* Work order
Below are the records; output them exactly from the first line through the line with "This screenshot has width=1568, height=502.", stopping there.

┏━━

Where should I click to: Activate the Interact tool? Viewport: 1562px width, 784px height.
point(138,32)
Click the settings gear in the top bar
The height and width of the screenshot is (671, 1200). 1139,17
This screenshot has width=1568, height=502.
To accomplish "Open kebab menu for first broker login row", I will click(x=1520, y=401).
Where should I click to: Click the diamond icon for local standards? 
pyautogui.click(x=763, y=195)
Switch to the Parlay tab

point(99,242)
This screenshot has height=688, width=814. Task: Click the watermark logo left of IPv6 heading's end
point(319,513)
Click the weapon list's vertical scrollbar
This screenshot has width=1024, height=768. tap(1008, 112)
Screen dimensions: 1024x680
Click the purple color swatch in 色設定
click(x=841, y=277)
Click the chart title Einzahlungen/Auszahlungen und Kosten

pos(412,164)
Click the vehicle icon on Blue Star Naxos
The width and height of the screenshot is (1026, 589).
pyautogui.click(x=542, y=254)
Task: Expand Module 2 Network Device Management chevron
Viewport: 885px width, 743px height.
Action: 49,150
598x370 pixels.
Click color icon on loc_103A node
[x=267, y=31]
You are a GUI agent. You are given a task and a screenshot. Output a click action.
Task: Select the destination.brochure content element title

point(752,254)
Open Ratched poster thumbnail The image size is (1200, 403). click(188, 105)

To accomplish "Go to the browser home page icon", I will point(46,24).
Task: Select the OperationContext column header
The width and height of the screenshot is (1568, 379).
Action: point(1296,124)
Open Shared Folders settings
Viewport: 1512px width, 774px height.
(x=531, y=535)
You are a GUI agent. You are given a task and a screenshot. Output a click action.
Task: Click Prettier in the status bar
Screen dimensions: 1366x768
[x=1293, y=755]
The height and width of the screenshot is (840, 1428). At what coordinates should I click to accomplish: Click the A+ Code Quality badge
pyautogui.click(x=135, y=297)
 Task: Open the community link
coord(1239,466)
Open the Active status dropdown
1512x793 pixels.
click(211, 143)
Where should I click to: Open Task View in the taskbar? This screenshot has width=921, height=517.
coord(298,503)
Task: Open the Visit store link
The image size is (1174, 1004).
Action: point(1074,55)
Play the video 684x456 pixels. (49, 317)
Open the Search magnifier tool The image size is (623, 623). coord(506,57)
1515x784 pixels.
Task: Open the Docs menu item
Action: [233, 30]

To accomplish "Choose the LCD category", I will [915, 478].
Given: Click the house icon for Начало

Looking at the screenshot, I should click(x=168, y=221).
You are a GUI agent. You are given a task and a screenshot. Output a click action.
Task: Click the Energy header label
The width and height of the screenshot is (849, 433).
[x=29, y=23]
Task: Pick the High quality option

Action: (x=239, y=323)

┗━━

* Answer
Where should I click to: Activate the Interact tool? Viewport: 1562px width, 784px height.
point(138,32)
Click the settings gear in the top bar
The height and width of the screenshot is (671, 1200). 1139,17
This screenshot has width=1568, height=502.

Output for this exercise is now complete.